A devalued Egyptian pound is helping to drive exports of oranges from the country, putting Egypt in contention with Spain in 2018/19 as the biggest exporter of the citrus fruit, the USDA projects. Egypt’s orange exports are expected to grow 7 percent to 1.650 million tonnes from the previous year, while production is forecast to rise 9.6 percent to 3.420 million tonnes, likely leaving Egypt in sixth place among the world’s orange producers. The North African country has added 5.1 percent to its area planted in oranges, to total 162,000 hectares, partly due to changing weather patterns that have resulted in longer summers, which mean increased growing periods and more time for marginal areas to yield fruit.
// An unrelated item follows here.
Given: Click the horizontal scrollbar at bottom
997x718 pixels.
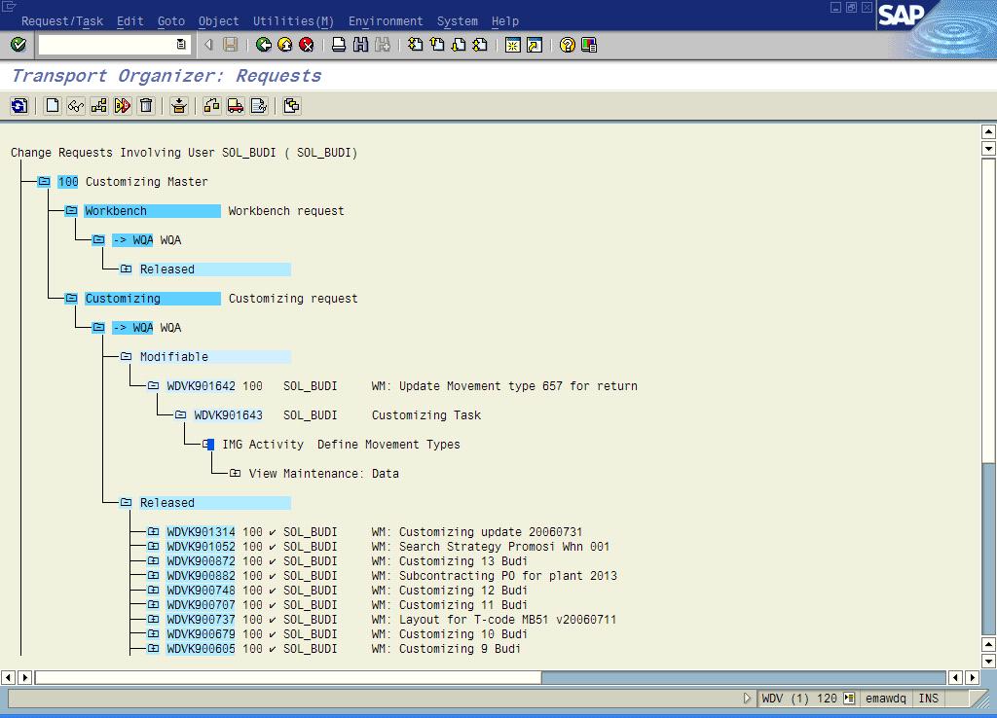Looking at the screenshot, I should 487,677.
About half of Egypt’s oranges are exported, a percentage that has steadily increased in recent years. Russia and Saudi Arabia take up about 33 percent of Egypt’s exports. Other destinations include the Netherlands, UAE, India, UK, Bangladesh, and Ukraine. In 2018, Egypt’s Ministry of Agriculture concluded market access for Egyptian oranges in New Zealand, while talks are ongoing for Japan and the Philippines. Egypt faces competition for exports mainly from Spain, South Africa, Morocco, and Turkey. A constraint facing Egyptian orange producers and exporters is growing concerns among import countries about the spread of the Mediterranean fruit fly and the peach fruit fly. Most countries require Egypt to utilize cold treatment to mitigate the entry of fruit flies in exported commodities. Gro web app users access data from multiple sources on global citrus markets, including production and trade flows.
Oranges are one of the most affordable fruits in Egypt, and domestic consumption has soared. Still, exports (blue line in chart above) account for an ever-increasing share of Egypt’s fast-growing orange-producing industry (green bars).